Ela tossia, e tossia muito, sem parar. No início senti, sentíamos pena, pavor até. Depois inesperadamente a irritação, a vontade de gritar CHEGA! bem alto, de jogar um travesseiro na guria. Mas era um sentimento tão amoral que ninguém ousava pensar, quer dizer, pensava e logo PLIM!, despensava no ato. Nada me fazia conseguir dormir. Olhei para as camas ao redor, e simplesmente todo mundo estava acordado, umas com o travesseiro na cabeça, umas fumando na janela, outras sentadas na cama, joelhos dobrados e cabeça entre as pernas. De repente levantamos, uma a uma, e fomos averiguar o estrago.

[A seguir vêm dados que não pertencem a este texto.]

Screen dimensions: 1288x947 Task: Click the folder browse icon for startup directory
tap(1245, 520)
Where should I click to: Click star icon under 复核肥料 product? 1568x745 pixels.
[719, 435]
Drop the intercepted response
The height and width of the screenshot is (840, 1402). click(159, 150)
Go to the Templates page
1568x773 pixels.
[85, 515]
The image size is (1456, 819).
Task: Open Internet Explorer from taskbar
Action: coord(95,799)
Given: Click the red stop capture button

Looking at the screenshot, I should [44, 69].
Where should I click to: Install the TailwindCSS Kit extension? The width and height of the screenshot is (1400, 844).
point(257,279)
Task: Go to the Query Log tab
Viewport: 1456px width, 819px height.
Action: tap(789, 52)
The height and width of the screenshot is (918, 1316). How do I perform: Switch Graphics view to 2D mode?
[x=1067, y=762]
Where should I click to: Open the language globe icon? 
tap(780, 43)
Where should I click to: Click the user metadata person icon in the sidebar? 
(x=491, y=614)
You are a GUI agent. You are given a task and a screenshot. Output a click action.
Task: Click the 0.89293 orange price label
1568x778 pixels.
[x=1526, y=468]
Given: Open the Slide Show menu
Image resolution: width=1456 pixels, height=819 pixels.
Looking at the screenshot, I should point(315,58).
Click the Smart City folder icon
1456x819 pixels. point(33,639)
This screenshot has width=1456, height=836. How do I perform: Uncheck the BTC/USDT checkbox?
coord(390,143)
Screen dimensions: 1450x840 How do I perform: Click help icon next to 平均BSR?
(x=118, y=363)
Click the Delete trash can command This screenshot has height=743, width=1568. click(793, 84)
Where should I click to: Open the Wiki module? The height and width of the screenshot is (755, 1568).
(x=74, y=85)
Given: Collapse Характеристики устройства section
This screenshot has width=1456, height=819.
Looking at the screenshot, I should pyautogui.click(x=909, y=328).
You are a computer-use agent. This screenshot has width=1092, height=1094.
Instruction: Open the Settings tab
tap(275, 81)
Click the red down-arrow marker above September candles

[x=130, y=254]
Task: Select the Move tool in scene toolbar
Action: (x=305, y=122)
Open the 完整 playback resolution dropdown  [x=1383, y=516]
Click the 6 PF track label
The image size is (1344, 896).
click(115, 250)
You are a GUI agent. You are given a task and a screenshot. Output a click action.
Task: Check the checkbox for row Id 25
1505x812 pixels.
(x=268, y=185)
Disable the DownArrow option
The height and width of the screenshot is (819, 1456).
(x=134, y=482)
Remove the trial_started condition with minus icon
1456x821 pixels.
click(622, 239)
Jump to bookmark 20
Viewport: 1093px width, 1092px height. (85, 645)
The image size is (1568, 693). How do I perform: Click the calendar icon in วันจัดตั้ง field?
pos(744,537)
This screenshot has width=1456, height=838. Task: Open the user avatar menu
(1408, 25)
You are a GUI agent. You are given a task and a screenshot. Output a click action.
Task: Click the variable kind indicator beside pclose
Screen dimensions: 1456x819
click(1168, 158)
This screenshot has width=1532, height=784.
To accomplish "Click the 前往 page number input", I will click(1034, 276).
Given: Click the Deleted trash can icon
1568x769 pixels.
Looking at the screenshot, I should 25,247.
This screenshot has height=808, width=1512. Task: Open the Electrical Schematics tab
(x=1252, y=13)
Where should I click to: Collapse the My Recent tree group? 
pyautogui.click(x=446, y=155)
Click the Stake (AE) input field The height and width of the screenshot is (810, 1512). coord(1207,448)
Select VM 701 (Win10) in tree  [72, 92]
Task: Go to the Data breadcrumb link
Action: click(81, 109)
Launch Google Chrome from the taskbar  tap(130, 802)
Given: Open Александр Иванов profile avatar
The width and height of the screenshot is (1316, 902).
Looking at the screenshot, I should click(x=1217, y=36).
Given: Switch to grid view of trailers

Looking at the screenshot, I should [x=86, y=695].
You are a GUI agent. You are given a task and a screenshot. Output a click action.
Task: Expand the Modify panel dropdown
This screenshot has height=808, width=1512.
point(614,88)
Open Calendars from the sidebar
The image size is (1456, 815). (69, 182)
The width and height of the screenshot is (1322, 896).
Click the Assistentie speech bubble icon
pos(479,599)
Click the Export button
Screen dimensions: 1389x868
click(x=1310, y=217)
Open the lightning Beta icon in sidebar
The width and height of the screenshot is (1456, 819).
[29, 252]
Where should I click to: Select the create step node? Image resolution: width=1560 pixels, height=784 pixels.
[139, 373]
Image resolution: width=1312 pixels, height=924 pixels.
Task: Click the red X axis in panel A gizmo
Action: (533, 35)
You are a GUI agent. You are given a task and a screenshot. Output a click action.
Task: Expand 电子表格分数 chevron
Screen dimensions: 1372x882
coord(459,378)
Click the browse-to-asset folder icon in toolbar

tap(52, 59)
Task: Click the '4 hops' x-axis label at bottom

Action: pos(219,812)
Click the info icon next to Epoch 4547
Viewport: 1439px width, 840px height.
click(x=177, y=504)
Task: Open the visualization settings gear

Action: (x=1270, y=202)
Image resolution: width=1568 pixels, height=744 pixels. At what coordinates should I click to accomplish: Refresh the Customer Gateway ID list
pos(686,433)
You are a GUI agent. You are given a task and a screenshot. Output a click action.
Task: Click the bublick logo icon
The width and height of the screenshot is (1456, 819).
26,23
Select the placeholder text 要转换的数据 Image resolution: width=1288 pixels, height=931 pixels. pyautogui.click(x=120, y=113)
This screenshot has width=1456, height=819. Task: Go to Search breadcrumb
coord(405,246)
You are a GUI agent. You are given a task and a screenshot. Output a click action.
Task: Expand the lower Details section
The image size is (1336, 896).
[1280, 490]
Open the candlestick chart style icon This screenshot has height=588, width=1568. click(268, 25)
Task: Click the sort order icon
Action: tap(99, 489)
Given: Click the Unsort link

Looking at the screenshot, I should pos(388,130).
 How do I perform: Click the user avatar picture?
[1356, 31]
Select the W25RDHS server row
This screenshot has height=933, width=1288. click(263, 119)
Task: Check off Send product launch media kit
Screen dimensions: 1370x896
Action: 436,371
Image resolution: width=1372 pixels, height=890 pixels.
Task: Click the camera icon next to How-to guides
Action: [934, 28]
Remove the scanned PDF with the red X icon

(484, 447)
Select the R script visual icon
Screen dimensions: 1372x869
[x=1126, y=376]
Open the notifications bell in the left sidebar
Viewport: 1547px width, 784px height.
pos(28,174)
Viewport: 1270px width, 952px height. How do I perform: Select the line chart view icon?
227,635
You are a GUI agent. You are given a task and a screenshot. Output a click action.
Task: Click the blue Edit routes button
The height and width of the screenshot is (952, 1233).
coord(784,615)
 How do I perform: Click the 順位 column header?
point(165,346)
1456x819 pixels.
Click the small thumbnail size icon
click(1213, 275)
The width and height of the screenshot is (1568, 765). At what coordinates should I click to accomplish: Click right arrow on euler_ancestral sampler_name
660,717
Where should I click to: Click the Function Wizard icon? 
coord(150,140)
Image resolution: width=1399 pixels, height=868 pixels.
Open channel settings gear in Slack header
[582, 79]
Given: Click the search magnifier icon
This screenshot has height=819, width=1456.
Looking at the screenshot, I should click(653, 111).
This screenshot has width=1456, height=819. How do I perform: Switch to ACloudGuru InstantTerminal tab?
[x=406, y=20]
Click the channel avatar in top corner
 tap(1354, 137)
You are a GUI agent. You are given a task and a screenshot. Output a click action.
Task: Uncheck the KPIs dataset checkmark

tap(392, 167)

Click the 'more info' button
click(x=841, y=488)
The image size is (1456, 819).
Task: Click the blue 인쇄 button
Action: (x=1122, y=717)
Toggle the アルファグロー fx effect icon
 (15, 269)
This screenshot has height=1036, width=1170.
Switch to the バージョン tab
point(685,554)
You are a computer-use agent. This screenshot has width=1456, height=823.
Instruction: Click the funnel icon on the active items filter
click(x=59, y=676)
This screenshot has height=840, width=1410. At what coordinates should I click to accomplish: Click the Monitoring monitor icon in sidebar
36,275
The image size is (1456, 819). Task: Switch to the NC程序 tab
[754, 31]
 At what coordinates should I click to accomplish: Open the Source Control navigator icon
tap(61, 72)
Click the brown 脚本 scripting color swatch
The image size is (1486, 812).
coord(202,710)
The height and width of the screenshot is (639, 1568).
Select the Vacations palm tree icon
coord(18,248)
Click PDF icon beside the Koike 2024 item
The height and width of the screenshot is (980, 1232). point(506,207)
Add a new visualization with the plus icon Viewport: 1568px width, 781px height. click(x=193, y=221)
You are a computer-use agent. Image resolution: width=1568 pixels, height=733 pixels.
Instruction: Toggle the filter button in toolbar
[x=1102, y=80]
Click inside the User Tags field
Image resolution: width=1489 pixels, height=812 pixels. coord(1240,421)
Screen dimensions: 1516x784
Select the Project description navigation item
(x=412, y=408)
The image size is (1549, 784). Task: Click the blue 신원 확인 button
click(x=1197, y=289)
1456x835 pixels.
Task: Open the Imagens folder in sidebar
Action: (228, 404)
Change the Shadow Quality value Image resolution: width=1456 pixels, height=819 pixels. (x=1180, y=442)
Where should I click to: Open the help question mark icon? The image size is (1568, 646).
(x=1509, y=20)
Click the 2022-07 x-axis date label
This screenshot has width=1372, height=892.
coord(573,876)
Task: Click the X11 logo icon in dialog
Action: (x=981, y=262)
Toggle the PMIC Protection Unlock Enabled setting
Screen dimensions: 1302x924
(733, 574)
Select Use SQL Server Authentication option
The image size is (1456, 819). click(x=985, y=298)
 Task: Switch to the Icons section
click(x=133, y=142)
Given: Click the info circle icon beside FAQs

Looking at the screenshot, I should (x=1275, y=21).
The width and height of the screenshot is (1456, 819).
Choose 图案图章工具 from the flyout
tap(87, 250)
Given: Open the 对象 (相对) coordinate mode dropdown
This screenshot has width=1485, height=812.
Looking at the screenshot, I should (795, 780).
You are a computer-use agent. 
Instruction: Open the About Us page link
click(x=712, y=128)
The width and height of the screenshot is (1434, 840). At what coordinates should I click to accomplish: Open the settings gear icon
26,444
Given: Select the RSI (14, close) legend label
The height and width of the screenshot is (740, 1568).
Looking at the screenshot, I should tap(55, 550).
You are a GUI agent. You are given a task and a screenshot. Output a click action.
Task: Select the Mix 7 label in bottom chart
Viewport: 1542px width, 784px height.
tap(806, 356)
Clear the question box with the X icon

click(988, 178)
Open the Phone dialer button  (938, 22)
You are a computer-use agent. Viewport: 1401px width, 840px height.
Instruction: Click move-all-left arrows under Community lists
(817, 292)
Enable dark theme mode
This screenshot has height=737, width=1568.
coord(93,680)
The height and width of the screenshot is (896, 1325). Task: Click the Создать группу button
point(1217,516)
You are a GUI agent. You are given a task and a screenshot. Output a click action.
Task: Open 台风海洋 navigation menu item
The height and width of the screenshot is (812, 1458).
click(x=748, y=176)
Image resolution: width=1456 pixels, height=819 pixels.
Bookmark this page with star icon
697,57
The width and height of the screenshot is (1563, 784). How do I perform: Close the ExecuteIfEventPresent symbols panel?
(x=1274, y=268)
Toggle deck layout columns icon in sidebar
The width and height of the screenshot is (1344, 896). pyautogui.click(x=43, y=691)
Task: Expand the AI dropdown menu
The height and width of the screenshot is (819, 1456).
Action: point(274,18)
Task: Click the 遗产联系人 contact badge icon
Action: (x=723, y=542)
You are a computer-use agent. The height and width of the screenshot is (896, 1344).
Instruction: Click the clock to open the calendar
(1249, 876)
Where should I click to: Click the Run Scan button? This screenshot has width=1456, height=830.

Os olhos da pobrezinha arregalados, mas opacos, a cada tossida o corpo levantava meio metro da cama. Não falava, nem conseguia, e respingos de sangue pulavam da boca escancarada a cada investida, nos fazendo recuar alguns passos.
**
E de repente, aconteceu. Foi rápido assim, sem ninguém esperar, sem ninguém combinar. A pegamos pelos cantos do lençol e solenemente caminhamos até o pátio, nem o frio sentíamos subindo pelos pés e pernas nuas. Cavamos, cavamos muito, como um bom cristão deve merecer, sete palmos. Delicadamente descemos o corpo sobre o lençol até lá embaixo. A escuridão nos impedia de ver os olhos, arregalados ainda. Depois de um tempo voltamos. Fumei meu primeiro cigarro. Dormimos, finalmente.
**
Pela manhã as Irmãs se assustaram e perguntaram dela. Respostas evasivas bastaram. Como era a mais velha, fui chamada ao gabinete para explicar. Não estavam nada zangadas, nem podiam. Tinham a deixado lá conosco para morrer mesmo, ao invés de deixá-la na enfermaria, perto demais dos alojamentos delas. Depois de uma ou outra resposta curta, pedi licença. Explicaram que fariam tudo certo, até com uma cruz de ferro forjado. Dei de ombros.
**
Quando já estava saindo pela porta ouvi a Madre: "Filha, a que horas ela...silenciou de vez?"
Pensei um pouco: "Não sei bem senhora, depois de uns 4 palmos de terra não ouvimos mais nada...".